Alexandria’s Small Business Development Center and Visit Alexandria are preparing a spring retail summit to further explore these “Experiential Retail” approaches.
Mastercard reported small businesses saw year-over-year growth of 7.3 percent, in comparison to 4.6 percent growth in overall retail. Several local retailers reported even stronger performance in 2017. Clearly, independent businesses are still succeeding, but that doesn’t mean they can sit back and coast.
In addition to merchants having to be agile, community leaders and planners must make complicated decisions to ensure that our commercial districts and infrastructure are viable today and into the future. These decisions require careful analysis and tough choices that don’t always play well to critics who resist any change or forward planning. As noted, that’s particularly true in Old Town.
Every community has naysayers who forecast dire consequences of change. Their letters appear regularly in local papers to criticize leaders and complex decisions on controversial matters, yet their predictive record is poor. Two examples: For many years antagonists have accused officials of fiscal mismanagement. Meanwhile, our city has continued to earn the highest credit ratings. They also fought the approval of sidewalk dining, now regarded as a crucial amenity. Undaunted, they continue to protest anything that will attract more people to the neighborhood and accuse officials and planners of not caring.
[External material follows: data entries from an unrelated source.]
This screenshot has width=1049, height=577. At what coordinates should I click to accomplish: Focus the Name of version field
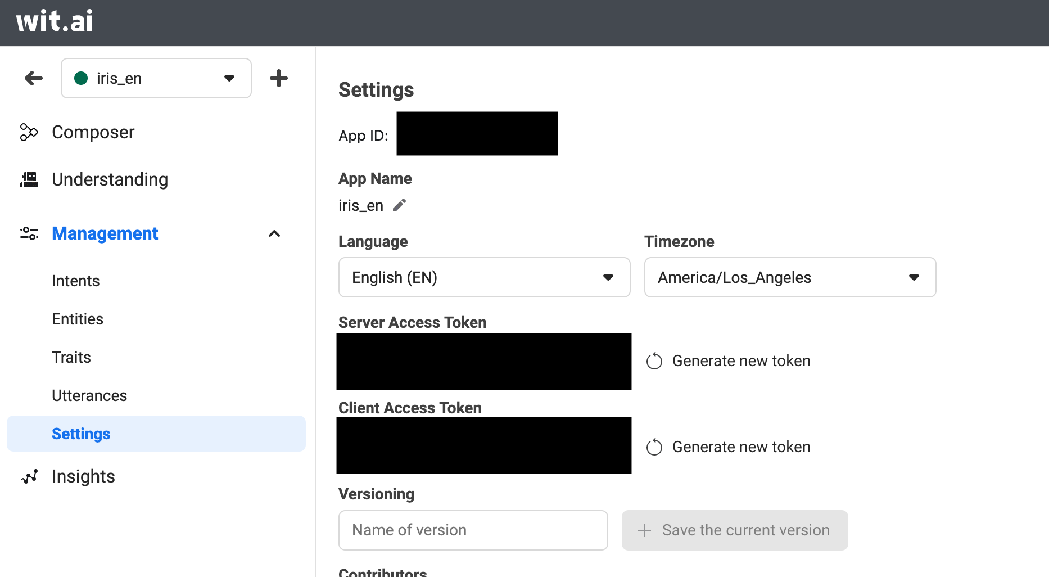pyautogui.click(x=473, y=530)
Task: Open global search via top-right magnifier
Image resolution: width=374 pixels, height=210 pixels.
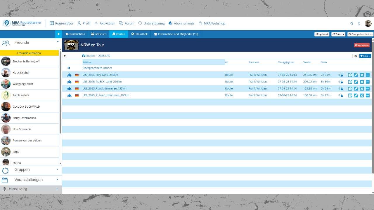Action: click(352, 23)
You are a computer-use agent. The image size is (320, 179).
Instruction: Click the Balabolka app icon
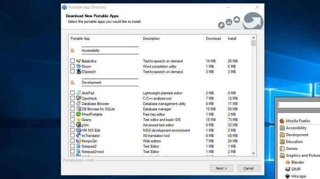78,61
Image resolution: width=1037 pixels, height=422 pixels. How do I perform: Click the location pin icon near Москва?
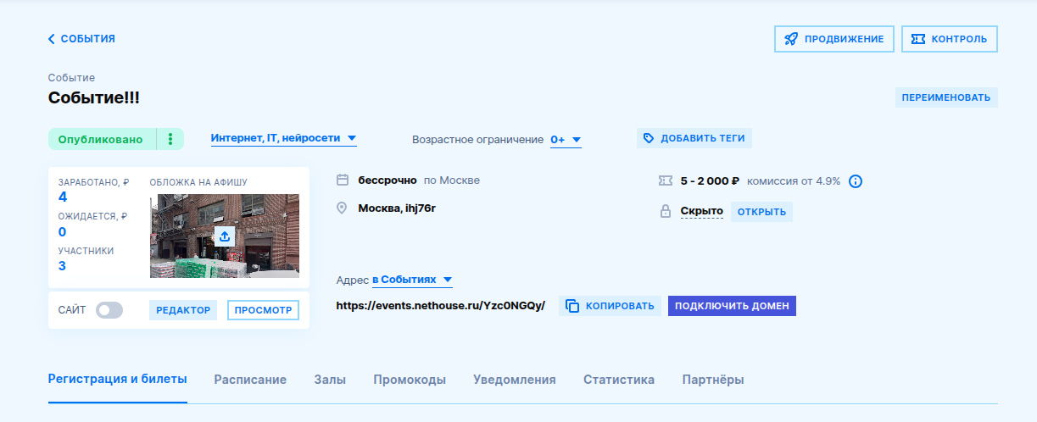pos(343,208)
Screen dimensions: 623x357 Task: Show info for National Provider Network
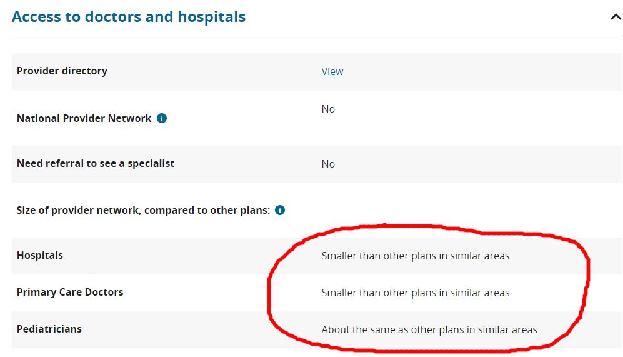coord(162,118)
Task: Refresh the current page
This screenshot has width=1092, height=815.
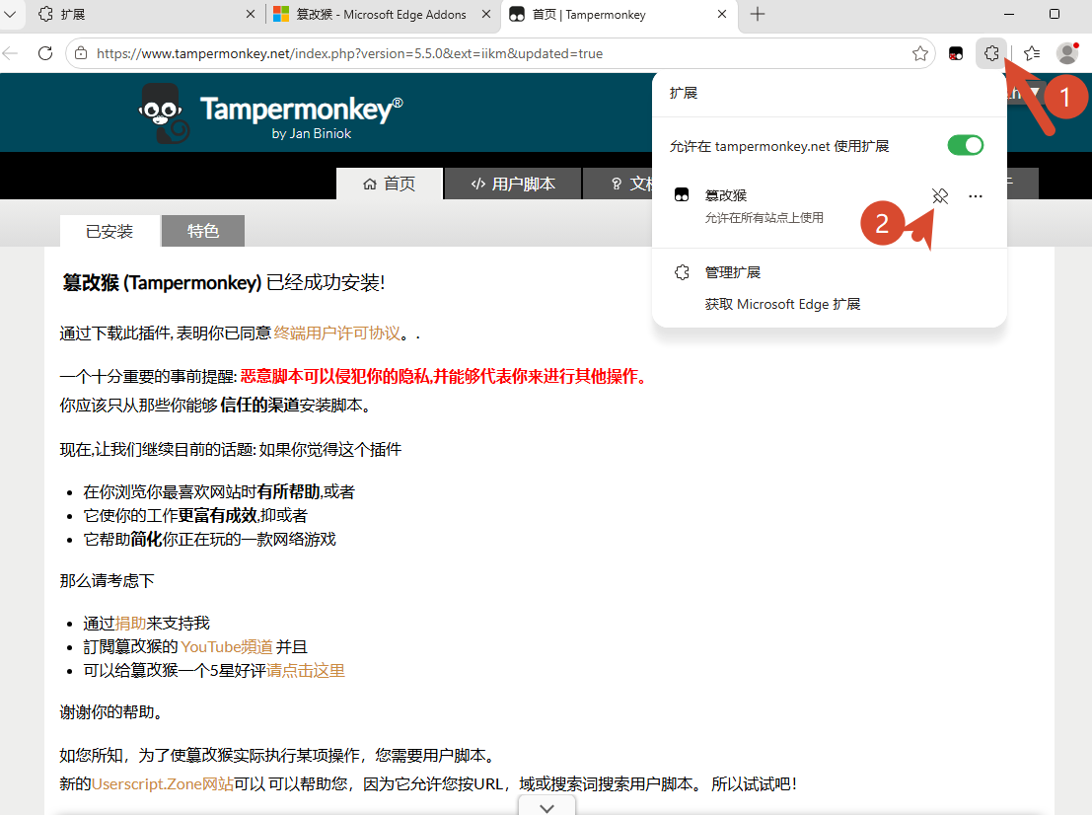Action: tap(45, 53)
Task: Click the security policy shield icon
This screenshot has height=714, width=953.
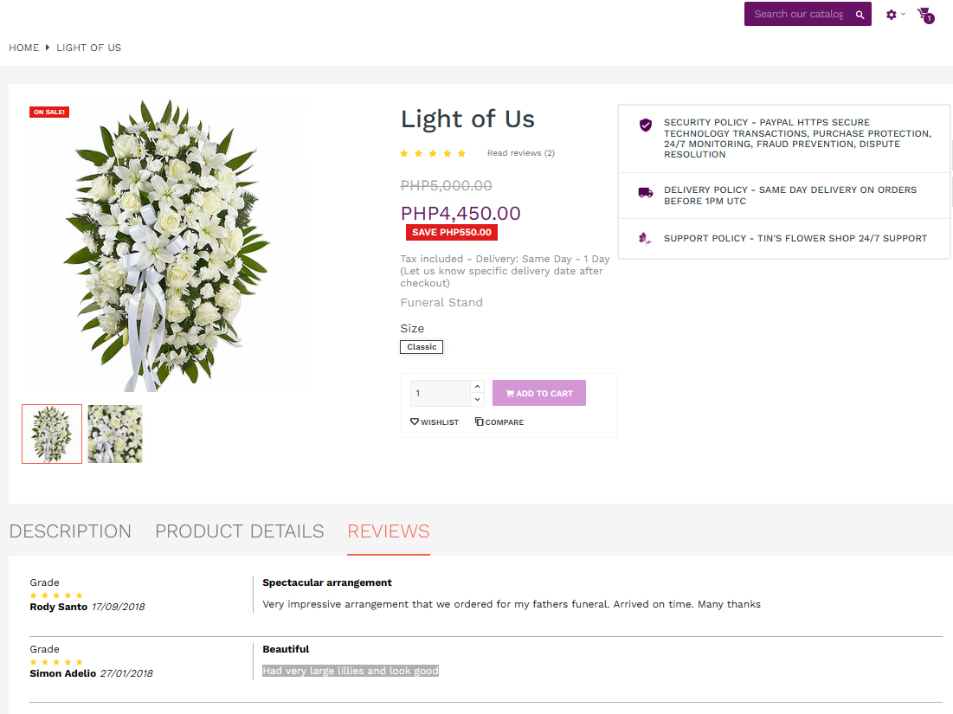Action: coord(645,125)
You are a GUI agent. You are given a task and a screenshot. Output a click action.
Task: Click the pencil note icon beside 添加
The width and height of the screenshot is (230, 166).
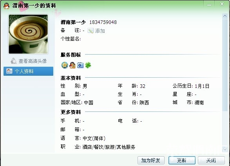click(x=91, y=31)
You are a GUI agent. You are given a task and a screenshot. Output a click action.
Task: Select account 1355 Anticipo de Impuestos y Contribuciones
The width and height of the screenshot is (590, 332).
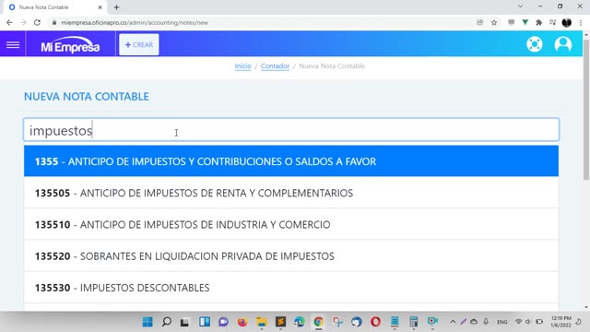[x=291, y=161]
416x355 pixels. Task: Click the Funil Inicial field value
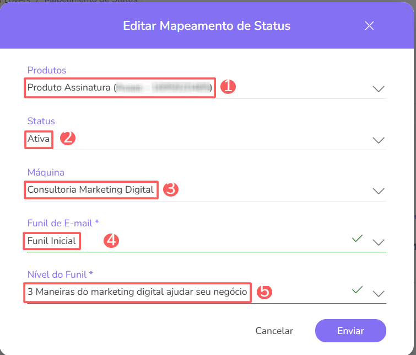click(x=52, y=241)
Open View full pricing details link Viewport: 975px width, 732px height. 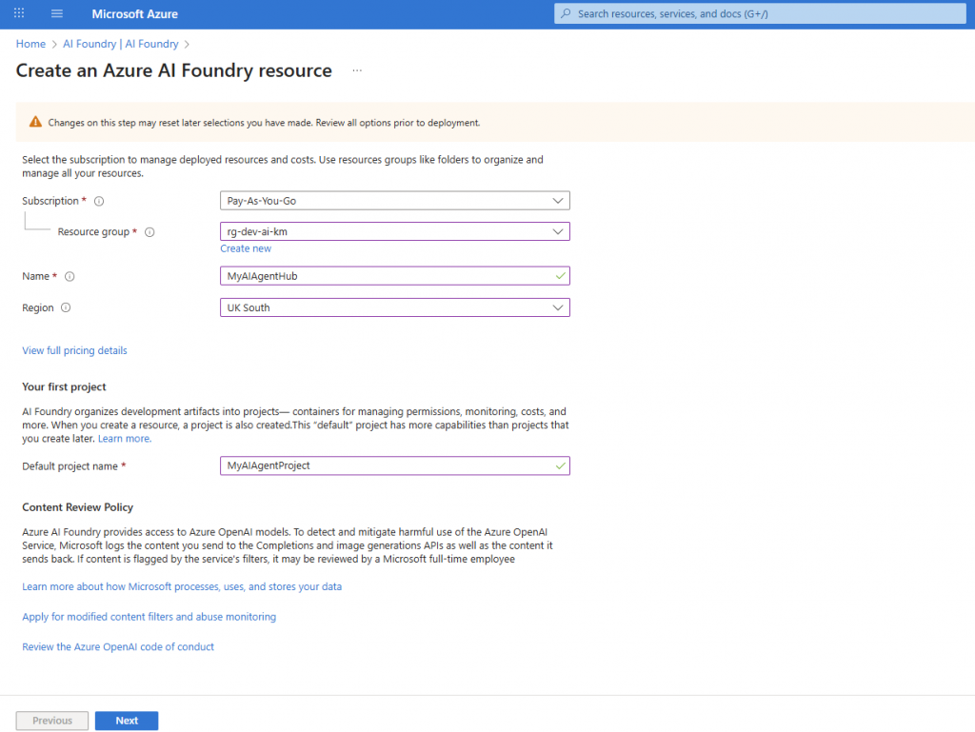(74, 350)
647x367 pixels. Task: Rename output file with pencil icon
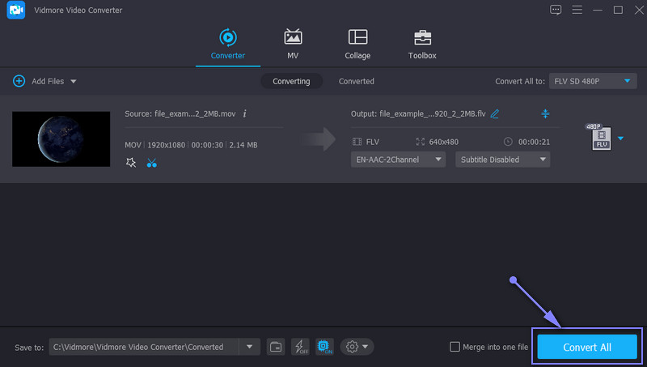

We’re entitled to disagree on plans and policies, and citizens should be engaged on issues like the quality of life and sound management within their community. However, dissenting opinions will have greater credibility if they are based in research and an understanding of current issues and trends.
Thriving communities welcome new ideas and approaches. They attract creative minds and talent that strengthen the local economy, add vitality and improve quality of life. As retail evolves, it impacts all of us. We’re in the midst of the most complex change the sector has experienced. To succeed, merchants will have to rethink their strategies and approaches, and it behooves our community and its leaders to engage those changes thoughtfully. We can’t afford – literally and figuratively – to reflexively resist change simply because it feels uncomfortable.
Bill Reagan is the executive director of the Alexandria Small Business Development Center.